Only the lines holding "star" are wanted. Copy every one from the records below.

Stored items
++++++++
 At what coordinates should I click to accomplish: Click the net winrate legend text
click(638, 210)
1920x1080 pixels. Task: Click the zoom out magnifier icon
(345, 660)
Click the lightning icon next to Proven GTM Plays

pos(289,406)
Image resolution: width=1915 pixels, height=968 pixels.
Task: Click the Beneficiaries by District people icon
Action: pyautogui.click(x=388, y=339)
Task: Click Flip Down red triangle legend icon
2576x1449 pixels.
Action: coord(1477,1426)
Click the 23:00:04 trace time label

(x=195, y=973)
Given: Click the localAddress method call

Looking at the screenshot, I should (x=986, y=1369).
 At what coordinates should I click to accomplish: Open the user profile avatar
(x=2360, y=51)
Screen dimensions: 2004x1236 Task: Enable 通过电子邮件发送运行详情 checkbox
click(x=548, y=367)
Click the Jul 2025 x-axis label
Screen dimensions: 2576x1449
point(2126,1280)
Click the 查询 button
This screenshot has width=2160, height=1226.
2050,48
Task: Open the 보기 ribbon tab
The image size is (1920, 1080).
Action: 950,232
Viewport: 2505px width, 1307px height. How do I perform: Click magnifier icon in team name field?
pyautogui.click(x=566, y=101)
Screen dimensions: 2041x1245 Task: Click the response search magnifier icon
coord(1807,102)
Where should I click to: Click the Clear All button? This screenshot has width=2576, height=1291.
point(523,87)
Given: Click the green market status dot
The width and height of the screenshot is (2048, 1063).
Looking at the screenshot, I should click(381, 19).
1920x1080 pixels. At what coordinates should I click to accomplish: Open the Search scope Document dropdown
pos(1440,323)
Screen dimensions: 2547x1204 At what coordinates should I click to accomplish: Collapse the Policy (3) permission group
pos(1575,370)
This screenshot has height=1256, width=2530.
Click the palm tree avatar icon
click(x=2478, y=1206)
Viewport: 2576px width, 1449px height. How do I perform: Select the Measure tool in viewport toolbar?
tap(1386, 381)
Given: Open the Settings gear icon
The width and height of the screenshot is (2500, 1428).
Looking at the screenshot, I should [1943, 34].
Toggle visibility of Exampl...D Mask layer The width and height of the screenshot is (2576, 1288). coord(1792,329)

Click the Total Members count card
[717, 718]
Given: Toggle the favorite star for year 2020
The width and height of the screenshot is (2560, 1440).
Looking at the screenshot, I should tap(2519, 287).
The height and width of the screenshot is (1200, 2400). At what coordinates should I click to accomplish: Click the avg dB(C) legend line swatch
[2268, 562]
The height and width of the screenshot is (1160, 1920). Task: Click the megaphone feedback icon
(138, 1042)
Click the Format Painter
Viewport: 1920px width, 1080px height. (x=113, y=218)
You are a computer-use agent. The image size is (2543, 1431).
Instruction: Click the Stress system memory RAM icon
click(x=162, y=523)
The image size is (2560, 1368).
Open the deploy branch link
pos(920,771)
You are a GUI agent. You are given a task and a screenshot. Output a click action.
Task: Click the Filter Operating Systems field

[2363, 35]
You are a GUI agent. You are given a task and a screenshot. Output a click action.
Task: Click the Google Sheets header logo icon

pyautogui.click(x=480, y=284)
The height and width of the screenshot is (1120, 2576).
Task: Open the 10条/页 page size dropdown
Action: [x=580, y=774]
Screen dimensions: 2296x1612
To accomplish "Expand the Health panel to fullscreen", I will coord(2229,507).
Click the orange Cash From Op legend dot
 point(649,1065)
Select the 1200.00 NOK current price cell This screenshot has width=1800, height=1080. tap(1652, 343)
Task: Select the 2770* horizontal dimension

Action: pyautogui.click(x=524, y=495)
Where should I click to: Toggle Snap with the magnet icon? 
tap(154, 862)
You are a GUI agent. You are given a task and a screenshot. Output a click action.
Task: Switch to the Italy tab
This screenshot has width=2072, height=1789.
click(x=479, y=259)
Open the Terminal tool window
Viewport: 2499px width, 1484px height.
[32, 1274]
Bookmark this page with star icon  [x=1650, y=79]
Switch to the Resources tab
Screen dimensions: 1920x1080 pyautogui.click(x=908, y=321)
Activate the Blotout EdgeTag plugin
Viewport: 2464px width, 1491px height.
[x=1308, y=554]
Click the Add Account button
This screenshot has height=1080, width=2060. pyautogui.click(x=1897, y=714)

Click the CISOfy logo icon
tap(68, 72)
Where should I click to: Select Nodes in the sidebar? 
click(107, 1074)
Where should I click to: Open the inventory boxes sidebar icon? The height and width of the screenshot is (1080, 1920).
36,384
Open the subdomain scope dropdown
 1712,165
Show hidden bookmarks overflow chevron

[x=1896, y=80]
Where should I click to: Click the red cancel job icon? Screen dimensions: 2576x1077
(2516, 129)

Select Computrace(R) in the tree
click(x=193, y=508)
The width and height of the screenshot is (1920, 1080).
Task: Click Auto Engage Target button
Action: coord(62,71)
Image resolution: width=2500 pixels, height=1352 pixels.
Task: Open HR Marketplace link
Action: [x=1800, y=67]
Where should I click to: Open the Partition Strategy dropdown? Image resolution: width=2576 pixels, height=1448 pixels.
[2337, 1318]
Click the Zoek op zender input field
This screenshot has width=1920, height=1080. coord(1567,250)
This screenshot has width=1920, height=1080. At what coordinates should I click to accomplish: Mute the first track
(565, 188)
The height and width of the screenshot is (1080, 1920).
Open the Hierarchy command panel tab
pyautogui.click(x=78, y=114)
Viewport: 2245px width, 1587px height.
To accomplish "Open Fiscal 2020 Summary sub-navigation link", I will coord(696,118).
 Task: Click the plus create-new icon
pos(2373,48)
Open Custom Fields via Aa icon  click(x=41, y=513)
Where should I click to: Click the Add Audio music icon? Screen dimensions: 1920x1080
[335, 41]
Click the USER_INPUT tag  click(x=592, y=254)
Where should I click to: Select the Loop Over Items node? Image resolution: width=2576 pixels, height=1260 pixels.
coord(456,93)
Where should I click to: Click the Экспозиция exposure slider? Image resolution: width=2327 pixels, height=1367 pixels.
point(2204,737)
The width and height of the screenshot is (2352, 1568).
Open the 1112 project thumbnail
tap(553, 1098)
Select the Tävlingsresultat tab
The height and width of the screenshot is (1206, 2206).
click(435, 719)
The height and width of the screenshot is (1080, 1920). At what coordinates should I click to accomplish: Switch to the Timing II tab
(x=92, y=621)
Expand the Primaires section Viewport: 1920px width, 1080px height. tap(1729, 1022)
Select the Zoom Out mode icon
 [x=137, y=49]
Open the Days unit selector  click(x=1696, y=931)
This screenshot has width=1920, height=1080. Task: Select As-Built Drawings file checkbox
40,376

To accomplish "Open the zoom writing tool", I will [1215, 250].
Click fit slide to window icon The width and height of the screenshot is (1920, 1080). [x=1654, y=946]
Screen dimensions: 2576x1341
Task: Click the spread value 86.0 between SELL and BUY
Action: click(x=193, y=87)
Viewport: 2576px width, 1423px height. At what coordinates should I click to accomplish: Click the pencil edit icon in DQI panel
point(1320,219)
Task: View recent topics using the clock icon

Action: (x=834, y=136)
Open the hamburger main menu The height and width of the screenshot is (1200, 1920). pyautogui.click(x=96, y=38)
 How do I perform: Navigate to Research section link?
++++++++
## Exercise solution
Given: Toggle the favorite star for year 2020
Bookmark this page with star icon  [x=1650, y=79]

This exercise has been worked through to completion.